Tig is always slower if you do it by the book. But why not think outside the box and break the rules? On some metals you can weld pretty fast. Especially if you consider there is no cleanup afterwards.

How do you weld clear anodized aluminum?

Most guys that weld tuna towers and marine parts can give you some tips on this. Most of them hook up a switch on the torch and "bump weld" manually by going from on to off again and again slightly overlapping puddles. This seems to break though the anodized coating. Boat owners will not put up with ugly welds or welds with a bunch of sanding or wire brush marks.

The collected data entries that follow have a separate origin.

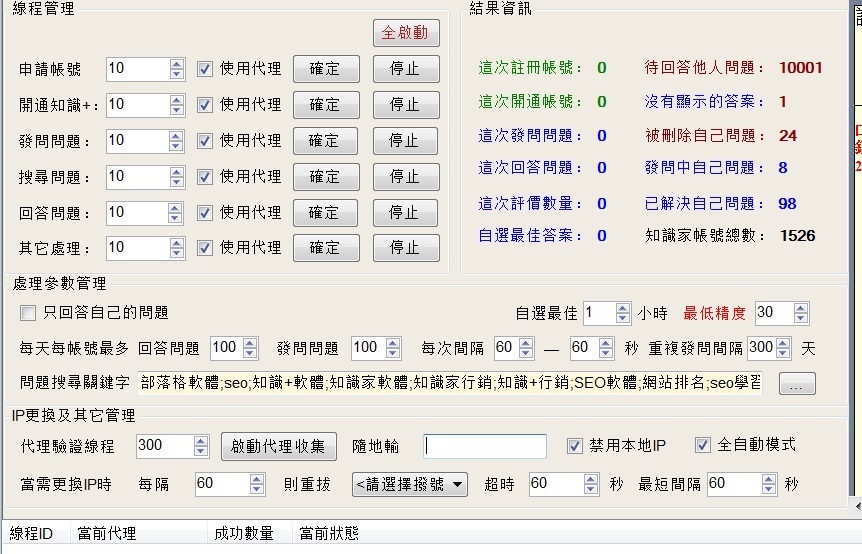Click the 當前代理 column header
The width and height of the screenshot is (862, 554).
pos(107,534)
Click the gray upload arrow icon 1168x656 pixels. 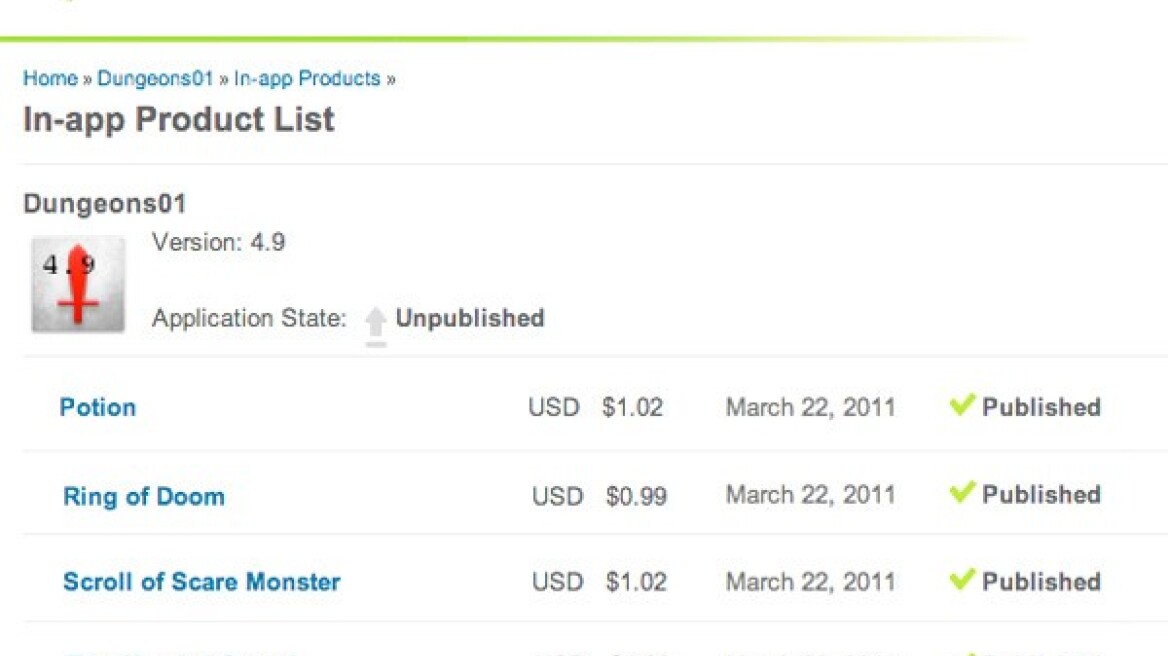coord(375,324)
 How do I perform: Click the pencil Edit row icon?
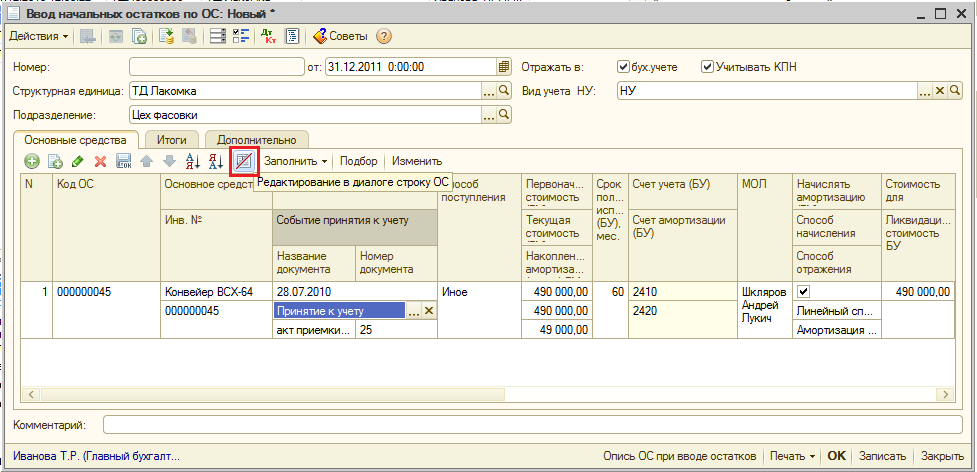pyautogui.click(x=77, y=161)

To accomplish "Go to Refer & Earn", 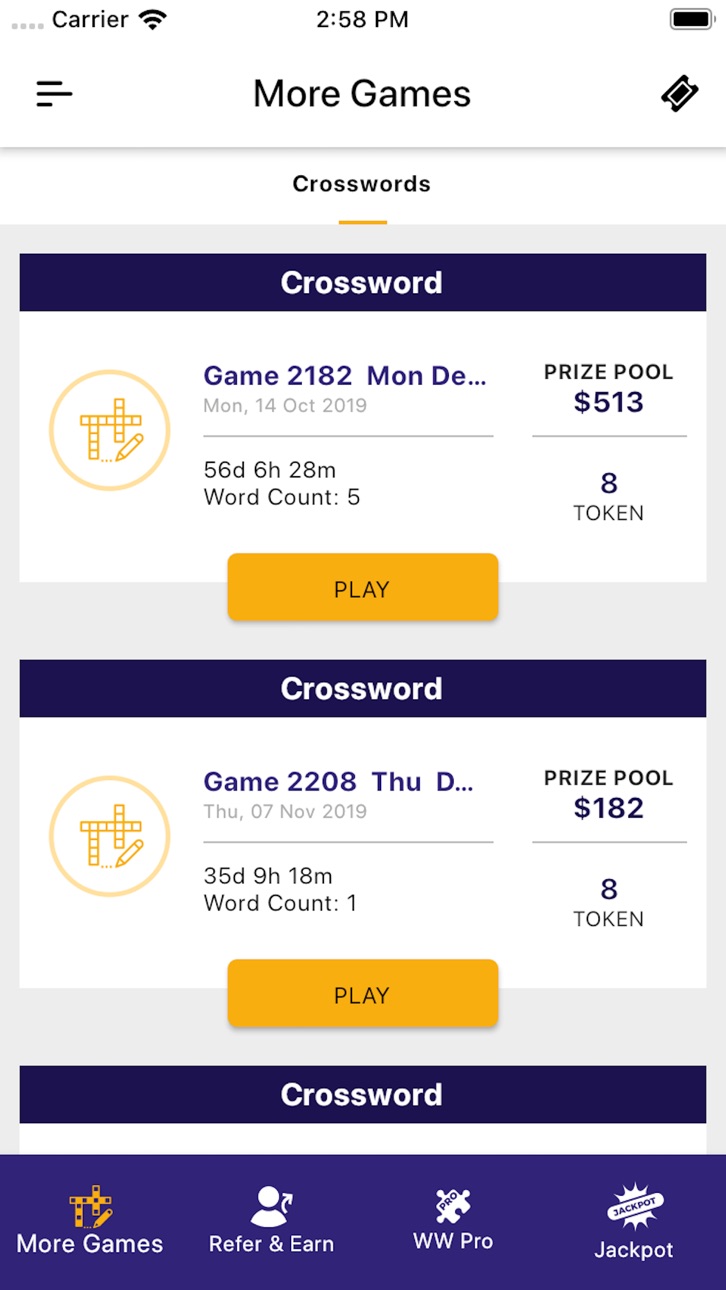I will coord(271,1221).
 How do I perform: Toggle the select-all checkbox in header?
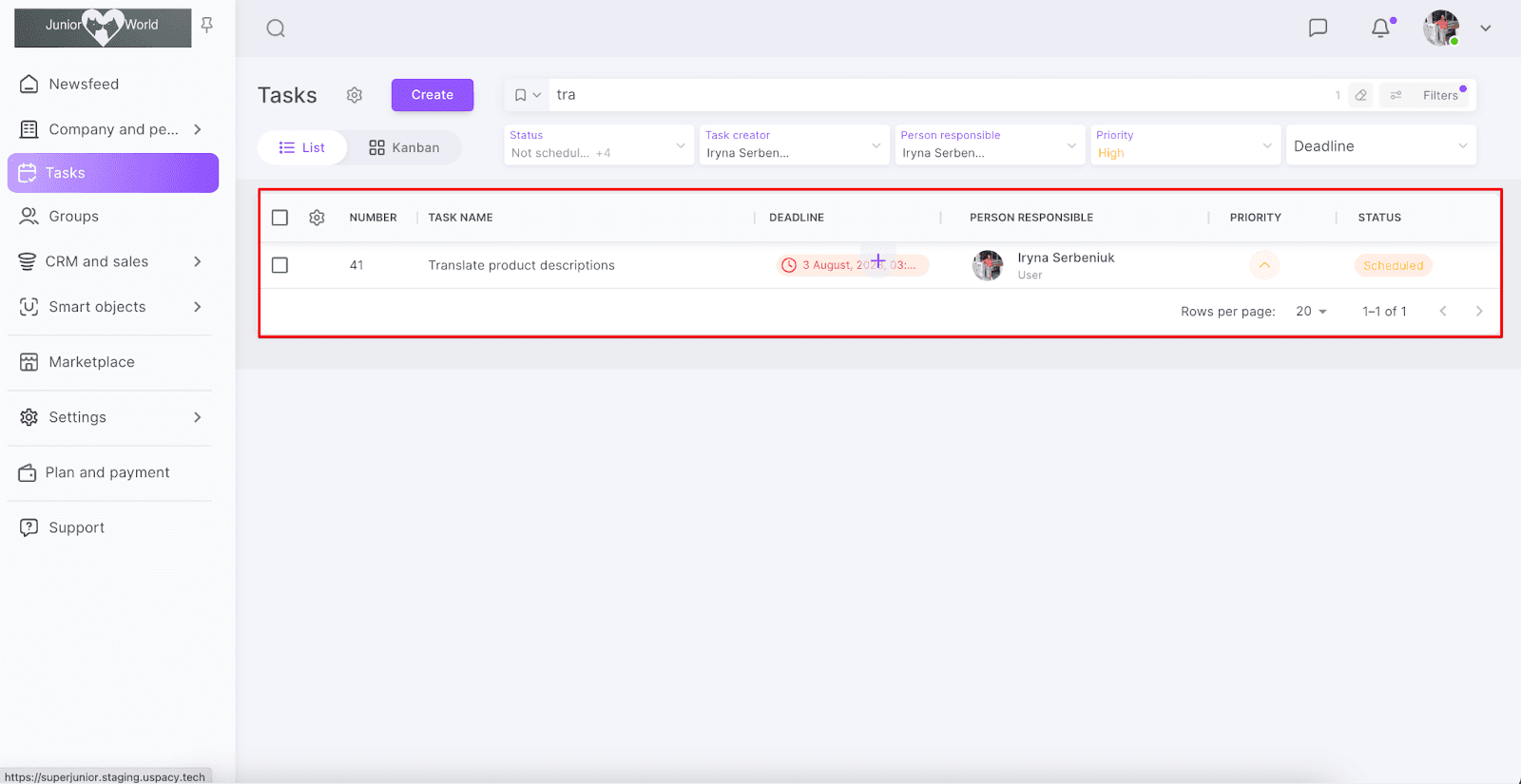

Which rod is the best one for the job?

That’s a really broad question. But here is some good basic information: Carbon steel? But you are not sure exactly which grade? , use e70s2, 3, 4 or 6..er70s2 is the most common and easiest to get at your local welding supply.

Stainless? But not sure which grade? use er308L

Aluminum but not sure what alloy? use 4043 (or 4943 which is a fairly new rod)

Steel to copper? Silicon bronze

Cast iron? Nickel rod or (aluminum bronze using AC)

Carbon steel to stainless steel? ER 309 

If the weld is critical, you need to find out exactly what you are welding and use substantiated engineering recommendations for welding rod used.

How can I tell what type metal I am working on?

There are a few good ways to get an idea of what metal type you are dealing with.

First off use a magnet.

If the metal is magnetic it is either carbon steel, cast iron, cast steel, a magnetic grade of stainless steel or severely cold worked stainless steel, or pure nickel.

Not magnetic? Could be practically anything else.

Aluminum, titanium magnesium, copper, cobalt, nickel alloy?

Spark test is another way to narrow it down, but it takes a lot of practice. carbon steels make lots of sparks and the pattern of sparks is different depending on how much carbon content.

300 series stainless sparks a lot less and the sparks are more red.

Titanium sparks like a mother whiz monkey. Bright yellow almost white sparks that stream like several feet.